Thanks for your response, Penghui.

I support simplifying message loss prevention for DLQ topics. However,
it's not clear to me why we should only simplify it for DLQ topics.

As a Pulsar user, I encountered many of the challenges you mention
when producing to auto created topics. In my architecture, I had
consumers reading from an input topic, transforming the data, and then
producing to an arbitrary number of output topics. My business logic
required that I not lose any messages, which is essentially the same
expectation from DLQ users here. I ended up increasing the retention
policy to about 4 hours on the output topics to minimize the possibility
of losing data. I had to scale up my bookkeeper cluster because of the
extra retention. If I had been able to ensure my auto created topic
would not delete messages before I created my subscriptions, I would
have had no retention policy and a smaller bookie cluster.

> Yes, essentially, the DLQ is only a topic, no other specific behaviors.
> But the issue that the proposal wants to resolve is not to introduce a
> specific behavior for the DLQ topic or something

I'm not sure this statement aligns with the PIP. It seems to me that
the PIP proposes solving the message loss issues by adding a DLQ
specific feature to the pulsar client.

Earlier, I proposed expanding the CreateProducer command to be able to
create a subscription. This solution is not right: it tightly couples
producers and consumers, which we want to avoid.

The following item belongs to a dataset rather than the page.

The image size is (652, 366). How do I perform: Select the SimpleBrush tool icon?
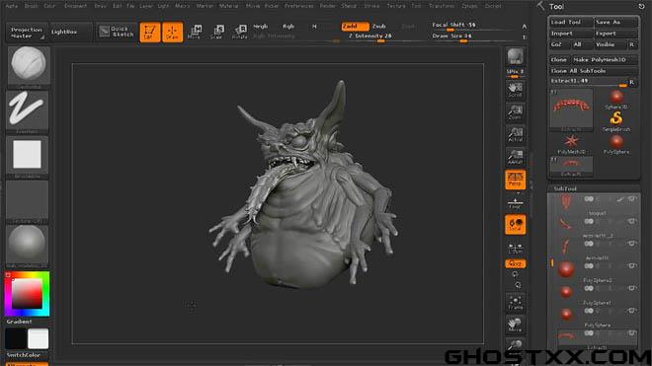[x=616, y=121]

I think we should consider adding a new policy for Pulsar topics: a
namespace (or topic) policy that makes it possible to retain messages
indefinitely when a topic has no subscriptions.

Our message retention feature is very valuable. However,
message retention doesn't solve the "slow to subscribe" consumer
problem. In the event of long network partitions, a consumer might not be
able to subscribe before messages are deleted. This feature
mitigates that risk and allows users to set message retention time
based on other needs, not based on calculations about how long it
could take to subscribe to a topic.

This feature solves the DLQ message loss issue because the DLQ
producer can produce to any namespace, which is important for clusters
that do not have topic level policies enabled.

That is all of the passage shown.